Your assignment: Your answer should hold each line of the material that contains the word "will".

Record extracts:
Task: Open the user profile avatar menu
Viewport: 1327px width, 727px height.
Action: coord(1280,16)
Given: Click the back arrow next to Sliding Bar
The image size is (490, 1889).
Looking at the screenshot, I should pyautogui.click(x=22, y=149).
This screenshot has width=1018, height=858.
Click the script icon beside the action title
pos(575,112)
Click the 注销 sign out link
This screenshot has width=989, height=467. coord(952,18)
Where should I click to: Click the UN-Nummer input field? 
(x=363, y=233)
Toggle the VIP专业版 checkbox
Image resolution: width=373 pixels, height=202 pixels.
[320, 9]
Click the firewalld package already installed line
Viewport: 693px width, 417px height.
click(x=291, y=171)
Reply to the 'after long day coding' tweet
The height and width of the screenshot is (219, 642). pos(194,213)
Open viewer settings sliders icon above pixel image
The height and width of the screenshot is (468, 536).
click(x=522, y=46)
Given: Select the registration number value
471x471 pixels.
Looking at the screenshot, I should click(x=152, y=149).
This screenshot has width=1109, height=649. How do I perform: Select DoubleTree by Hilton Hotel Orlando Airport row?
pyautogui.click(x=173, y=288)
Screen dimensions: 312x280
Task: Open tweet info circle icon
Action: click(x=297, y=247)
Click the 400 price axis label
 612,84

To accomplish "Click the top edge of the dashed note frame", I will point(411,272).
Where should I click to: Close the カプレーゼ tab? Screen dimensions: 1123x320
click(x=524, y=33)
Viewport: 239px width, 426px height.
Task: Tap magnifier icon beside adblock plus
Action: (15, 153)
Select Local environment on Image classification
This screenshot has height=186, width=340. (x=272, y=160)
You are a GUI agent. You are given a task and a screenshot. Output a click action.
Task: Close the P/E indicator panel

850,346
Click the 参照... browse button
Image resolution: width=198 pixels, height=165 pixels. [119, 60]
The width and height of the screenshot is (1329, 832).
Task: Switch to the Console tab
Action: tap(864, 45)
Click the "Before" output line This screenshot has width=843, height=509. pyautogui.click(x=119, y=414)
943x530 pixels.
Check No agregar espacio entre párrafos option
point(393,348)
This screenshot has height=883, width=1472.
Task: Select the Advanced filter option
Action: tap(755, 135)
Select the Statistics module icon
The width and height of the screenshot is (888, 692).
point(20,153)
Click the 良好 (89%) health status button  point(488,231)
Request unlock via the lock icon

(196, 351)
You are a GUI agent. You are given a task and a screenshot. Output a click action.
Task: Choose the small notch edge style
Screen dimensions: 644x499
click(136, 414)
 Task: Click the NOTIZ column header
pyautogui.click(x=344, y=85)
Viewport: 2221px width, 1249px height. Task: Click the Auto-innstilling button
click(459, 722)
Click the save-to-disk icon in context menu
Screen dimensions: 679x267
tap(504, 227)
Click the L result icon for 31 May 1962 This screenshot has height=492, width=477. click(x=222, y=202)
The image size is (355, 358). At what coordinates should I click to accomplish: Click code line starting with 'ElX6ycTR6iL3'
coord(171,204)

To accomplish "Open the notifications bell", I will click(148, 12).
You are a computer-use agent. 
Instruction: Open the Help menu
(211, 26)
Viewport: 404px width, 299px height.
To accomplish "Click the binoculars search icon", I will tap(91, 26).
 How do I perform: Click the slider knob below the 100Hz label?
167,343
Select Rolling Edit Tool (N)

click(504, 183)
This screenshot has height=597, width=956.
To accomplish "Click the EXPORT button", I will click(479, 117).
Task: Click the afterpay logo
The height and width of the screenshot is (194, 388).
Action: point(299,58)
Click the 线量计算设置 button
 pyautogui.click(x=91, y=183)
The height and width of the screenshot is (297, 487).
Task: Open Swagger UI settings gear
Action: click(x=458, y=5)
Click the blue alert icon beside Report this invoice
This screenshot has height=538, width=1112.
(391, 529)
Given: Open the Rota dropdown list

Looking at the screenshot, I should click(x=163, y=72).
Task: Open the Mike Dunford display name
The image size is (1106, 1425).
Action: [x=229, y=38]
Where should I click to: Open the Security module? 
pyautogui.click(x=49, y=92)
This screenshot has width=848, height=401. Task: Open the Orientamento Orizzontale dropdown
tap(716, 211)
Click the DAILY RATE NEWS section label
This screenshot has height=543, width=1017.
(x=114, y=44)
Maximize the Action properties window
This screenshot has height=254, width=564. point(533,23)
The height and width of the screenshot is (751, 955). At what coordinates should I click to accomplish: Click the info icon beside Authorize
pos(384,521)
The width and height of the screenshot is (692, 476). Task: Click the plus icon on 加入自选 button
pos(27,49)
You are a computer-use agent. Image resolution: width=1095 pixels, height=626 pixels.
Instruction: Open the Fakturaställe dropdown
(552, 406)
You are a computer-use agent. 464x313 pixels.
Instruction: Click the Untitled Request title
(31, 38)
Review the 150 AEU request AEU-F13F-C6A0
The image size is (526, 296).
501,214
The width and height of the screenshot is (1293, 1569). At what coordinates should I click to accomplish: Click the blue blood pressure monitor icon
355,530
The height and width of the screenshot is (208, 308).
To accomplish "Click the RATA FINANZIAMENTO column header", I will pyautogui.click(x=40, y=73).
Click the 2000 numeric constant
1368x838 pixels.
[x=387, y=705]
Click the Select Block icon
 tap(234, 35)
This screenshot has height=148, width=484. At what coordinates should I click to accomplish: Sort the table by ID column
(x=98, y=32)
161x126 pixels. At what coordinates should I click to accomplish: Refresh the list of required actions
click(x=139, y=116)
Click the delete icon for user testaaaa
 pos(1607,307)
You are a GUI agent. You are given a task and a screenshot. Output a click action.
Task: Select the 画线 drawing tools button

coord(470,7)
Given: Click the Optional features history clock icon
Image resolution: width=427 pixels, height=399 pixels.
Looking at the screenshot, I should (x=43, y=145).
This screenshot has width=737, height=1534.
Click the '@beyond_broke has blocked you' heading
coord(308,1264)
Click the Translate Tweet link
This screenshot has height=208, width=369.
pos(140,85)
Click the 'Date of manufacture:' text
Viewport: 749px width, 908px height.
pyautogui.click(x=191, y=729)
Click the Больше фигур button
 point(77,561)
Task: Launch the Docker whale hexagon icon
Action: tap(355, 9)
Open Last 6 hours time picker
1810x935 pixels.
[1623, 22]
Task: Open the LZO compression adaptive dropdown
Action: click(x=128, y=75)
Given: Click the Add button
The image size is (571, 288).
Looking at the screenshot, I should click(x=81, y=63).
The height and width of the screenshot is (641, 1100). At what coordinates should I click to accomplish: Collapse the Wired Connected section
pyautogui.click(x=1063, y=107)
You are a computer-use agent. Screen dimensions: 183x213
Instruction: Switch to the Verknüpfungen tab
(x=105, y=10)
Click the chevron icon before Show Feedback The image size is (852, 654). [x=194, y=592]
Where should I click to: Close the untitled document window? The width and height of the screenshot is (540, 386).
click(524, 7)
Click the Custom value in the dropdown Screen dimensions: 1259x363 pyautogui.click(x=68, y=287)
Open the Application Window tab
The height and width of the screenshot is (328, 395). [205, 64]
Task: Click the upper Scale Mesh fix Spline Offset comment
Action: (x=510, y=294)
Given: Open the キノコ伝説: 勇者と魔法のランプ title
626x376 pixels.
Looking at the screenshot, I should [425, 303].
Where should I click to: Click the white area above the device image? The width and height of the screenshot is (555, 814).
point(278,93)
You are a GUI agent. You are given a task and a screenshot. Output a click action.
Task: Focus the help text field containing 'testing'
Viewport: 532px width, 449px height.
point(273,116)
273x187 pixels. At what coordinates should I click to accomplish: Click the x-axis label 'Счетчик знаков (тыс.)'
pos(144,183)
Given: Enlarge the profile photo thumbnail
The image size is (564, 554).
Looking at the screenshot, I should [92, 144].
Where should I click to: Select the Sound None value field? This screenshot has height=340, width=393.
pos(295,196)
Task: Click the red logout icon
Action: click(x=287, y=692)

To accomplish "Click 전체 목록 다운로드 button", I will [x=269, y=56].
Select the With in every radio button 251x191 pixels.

Task solution:
To accomplish "Click the top edge of the dashed note frame", I will point(411,272).
To accomplish "Open the notifications bell", I will click(148, 12).
To accomplish "Click the binoculars search icon", I will tap(91, 26).
To accomplish "Click the EXPORT button", I will click(479, 117).
To accomplish "Click the RATA FINANZIAMENTO column header", I will pyautogui.click(x=40, y=73).
To accomplish "Click 전체 목록 다운로드 button", I will [x=269, y=56].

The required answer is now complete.